Originally published in the Brandywine Asset Management Monthly Report.
Since Brandywine’s Symphony Program began trading in July 2011, it has produced a total gain of +8.79%, while all major CTA indexes have recorded losses (for example, the BTOP 50 lost –4.67% during the period). This past month provides another great demonstration of how Brandywine can profit while other CTAs suffer losses.
The performance difference lies in Brandywine’s Return Driver based investment philosophy and our belief that the most consistent and predictable returns are earned by systematically employing broad strategy and market diversification across a balanced portfolio of fundamentally-based trading strategies. In support of this philosophy, Brandywine employs dozens of independent trading strategies, many of which were first employed by Brandywine more than two decades ago and which continue to be valid today.
A look at some of Brandywine’s trades over the past month provides a great illustration of how these time-tested trading strategies provide Brandywine with differentiating results.
Trade Example #1: Fundamentally-based trade in deferred lean hog market
This trading strategy is highly selective, trading no more than once each year, with more than 70% profitable trades. The original research in support of this strategy was developed in 1991 and the strategy remains valid today.

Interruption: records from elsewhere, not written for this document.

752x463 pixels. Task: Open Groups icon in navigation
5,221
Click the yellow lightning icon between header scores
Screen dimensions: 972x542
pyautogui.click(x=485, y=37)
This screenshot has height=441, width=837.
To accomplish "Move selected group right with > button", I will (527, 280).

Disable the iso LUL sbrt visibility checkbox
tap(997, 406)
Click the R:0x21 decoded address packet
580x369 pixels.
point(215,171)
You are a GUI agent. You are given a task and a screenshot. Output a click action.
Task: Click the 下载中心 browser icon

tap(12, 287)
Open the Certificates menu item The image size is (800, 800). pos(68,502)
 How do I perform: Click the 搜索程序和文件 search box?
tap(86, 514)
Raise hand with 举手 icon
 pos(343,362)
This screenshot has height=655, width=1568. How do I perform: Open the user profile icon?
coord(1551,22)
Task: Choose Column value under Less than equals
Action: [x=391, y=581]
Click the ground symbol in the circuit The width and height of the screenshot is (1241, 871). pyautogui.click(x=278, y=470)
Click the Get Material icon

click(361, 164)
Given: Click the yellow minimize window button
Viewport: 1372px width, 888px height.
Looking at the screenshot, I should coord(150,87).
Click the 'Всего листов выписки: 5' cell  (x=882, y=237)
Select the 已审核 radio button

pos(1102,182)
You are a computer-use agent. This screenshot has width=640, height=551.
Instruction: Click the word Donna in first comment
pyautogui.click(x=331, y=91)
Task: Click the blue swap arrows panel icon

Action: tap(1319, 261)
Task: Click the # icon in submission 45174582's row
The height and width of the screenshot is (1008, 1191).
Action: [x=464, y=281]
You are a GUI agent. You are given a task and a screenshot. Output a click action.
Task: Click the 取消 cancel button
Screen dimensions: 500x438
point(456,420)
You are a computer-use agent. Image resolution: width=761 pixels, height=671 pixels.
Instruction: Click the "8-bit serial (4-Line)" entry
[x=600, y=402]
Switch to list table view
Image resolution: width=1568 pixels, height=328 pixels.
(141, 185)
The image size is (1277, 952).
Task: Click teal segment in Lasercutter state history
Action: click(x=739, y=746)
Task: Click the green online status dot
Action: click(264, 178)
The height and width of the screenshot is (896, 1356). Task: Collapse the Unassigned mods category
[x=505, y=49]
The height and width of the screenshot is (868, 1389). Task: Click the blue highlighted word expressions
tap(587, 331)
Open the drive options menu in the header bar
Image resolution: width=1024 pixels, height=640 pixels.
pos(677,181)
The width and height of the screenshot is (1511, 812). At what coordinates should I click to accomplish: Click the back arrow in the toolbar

Trade Example #2: Interest rate directional arbitrage in New Zealand Dollar
This trading strategy utilizes interest rate differentials among currencies and within each currency’s yield curve to enter into longer-term positions. The Return Drivers underpinning this strategy are completely independent of trend following, and as you can see on the chart, this presents the opportunity for trades to be entered counter to prevailing trends. The current position was entered on June 27th and has contributed more than 30 basis points of profits to Brandywine’s performance.
Trade Example #3: Event-driven strategy signal in deferred Eurodollar market
Brandywine’s Event-driven trading strategies trace their roots back to the discretionary trading conducted by Brandywine’s founder in the 1980s. These strategies often take counter-trend positions following the release of government reports or other events. The strategy is selective, entering into approximately one trade per year per relevant market. When the current trade was entered in early September, the Eurodollar market was in a prolonged downtrend. Brandywine’s new long position was counter to that held by trend followers and while already profitable, further benefitted from a strong rally on September 18th following the decision of the U.S. Federal Reserve to delay the start of “tapering.”
With dozens of independent trading strategies trading across well over 100 markets, Brandywine employs more than 1,000 strategy-market combinations similar to those illustrated above. Each of those strategy-market combinations is based on a sound, logical Return Driver with a positive performance expectation that has withstood the test of time. The result is a fundamentally-based investment approach that is balanced across numerous positions and Return Drivers and that is not dependent on any single style of trading or market condition to achieve profits. This is in keeping with Brandywine’s belief that the most consistent and predictable returns are earned by systematically employing broad strategy and market diversification across a balanced portfolio of fundamentally-based trading strategies.